◆ **Text provided**
::::::

The novel A Song for a New Day, which recently won the 2019 Nebula Award for best novel, has received significant attention for its uncannily accurate prediction of radical social distancing following a series of plagues and terrorist attacks. What’s surprising is that the novel was written and published before any glimpse of the current pandemic. In Pinkster’s near-future dystopia, legally mandated distancing and isolation has continued long after the epidemics and social disturbances that brought it about have ceased due to ongoing paranoia and the efforts of massive companies that have sprung up in disaster’s wake to continue to reap profits from customers trapped in their homes.
Pinkster’s prophetic insight is interesting, but it is not the novel’s most important theme. The main character, Luce, is a rock guitarist and singer. Enforced isolation has caused all legitimate music venues to close. To find audiences, she is forced to go underground, first by setting up her own venue with illegal live music, and later, when that gets busted, by going on the road and finding places to play wherever she can.
A parallel story concerns a woman named Rosemary who is a talent recruiter for the top online virtual music site. For much of the book, Rosemary comes across as a blend of blundering/naive and deceitful/manipulative, until at the end she somewhat redeems herself by making a few wise decisions.
The main story, however, belongs to Luce and her motivation to write her songs and play her music no matter what, even if it means defying massive music conglomerates and unjust laws. Her determination to persevere as a musician, even if her audiences consist of only a few appreciative people, brings to mind the contemporary state of artistic endeavors, pandemic or no pandemic.

::::::

◆ **Information supplied**
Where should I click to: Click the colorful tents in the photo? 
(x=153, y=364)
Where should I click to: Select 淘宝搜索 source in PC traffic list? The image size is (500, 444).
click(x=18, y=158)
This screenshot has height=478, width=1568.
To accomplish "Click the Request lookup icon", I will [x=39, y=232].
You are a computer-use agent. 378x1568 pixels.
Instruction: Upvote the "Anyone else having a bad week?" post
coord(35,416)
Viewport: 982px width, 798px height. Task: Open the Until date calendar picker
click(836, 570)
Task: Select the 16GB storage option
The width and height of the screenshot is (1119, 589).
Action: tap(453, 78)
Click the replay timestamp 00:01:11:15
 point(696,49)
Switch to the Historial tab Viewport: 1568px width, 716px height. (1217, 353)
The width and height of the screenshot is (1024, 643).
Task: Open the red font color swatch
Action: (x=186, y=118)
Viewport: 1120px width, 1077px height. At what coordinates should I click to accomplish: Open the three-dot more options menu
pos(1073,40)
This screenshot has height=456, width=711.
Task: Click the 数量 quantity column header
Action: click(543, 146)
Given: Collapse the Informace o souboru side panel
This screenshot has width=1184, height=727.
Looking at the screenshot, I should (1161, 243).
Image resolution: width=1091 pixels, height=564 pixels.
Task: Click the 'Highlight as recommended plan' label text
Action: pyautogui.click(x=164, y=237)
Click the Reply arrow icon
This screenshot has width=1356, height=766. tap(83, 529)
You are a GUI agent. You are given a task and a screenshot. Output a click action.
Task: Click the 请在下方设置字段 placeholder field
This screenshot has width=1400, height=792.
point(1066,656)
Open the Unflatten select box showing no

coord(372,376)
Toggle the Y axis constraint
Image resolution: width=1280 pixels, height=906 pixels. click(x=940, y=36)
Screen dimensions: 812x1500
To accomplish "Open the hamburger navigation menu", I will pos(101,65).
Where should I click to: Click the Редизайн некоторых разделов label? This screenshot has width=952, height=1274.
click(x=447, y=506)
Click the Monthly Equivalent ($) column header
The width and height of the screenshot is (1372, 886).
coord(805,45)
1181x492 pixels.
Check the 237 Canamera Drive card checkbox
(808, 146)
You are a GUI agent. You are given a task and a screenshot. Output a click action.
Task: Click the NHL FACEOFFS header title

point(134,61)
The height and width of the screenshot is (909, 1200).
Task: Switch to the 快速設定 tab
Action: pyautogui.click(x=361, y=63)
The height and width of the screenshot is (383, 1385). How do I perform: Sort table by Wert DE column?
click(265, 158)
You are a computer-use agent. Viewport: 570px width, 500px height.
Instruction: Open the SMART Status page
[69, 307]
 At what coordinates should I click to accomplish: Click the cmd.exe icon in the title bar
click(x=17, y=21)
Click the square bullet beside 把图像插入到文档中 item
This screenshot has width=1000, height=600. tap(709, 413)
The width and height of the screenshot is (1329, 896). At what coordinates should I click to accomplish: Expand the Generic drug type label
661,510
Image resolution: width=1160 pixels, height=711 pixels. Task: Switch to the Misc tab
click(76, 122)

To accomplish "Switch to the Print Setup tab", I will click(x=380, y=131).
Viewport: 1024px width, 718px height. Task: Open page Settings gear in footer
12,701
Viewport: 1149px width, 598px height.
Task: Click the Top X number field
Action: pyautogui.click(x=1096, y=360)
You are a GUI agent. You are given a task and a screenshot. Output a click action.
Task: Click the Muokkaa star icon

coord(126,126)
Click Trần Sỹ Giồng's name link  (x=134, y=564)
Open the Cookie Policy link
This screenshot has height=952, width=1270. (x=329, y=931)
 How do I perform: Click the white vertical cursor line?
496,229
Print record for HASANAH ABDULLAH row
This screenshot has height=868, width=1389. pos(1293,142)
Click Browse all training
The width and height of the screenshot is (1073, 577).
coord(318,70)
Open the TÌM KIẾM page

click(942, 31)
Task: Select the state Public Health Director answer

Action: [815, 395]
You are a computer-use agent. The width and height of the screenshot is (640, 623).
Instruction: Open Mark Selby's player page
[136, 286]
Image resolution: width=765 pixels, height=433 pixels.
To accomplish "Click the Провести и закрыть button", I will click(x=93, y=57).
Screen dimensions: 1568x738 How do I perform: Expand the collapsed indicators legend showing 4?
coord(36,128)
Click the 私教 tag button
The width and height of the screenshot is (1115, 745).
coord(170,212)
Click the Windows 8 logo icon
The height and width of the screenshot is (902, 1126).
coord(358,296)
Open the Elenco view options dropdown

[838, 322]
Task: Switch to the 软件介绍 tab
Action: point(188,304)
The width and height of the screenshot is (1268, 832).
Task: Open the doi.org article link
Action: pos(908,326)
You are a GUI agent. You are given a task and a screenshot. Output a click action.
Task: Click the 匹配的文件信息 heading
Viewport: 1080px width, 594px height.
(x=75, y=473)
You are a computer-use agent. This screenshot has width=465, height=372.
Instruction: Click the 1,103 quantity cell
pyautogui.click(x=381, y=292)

::::::

◆ **Task directions**
Reproduce the entire review of A Song for a New Day word for word. The items have nothing to do with the review of A Song for a New Day.

◆ **Written solution**
The novel A Song for a New Day, which recently won the 2019 Nebula Award for best novel, has received significant attention for its uncannily accurate prediction of radical social distancing following a series of plagues and terrorist attacks. What’s surprising is that the novel was written and published before any glimpse of the current pandemic. In Pinkster’s near-future dystopia, legally mandated distancing and isolation has continued long after the epidemics and social disturbances that brought it about have ceased due to ongoing paranoia and the efforts of massive companies that have sprung up in disaster’s wake to continue to reap profits from customers trapped in their homes.
Pinkster’s prophetic insight is interesting, but it is not the novel’s most important theme. The main character, Luce, is a rock guitarist and singer. Enforced isolation has caused all legitimate music venues to close. To find audiences, she is forced to go underground, first by setting up her own venue with illegal live music, and later, when that gets busted, by going on the road and finding places to play wherever she can.
A parallel story concerns a woman named Rosemary who is a talent recruiter for the top online virtual music site. For much of the book, Rosemary comes across as a blend of blundering/naive and deceitful/manipulative, until at the end she somewhat redeems herself by making a few wise decisions.
The main story, however, belongs to Luce and her motivation to write her songs and play her music no matter what, even if it means defying massive music conglomerates and unjust laws. Her determination to persevere as a musician, even if her audiences consist of only a few appreciative people, brings to mind the contemporary state of artistic endeavors, pandemic or no pandemic.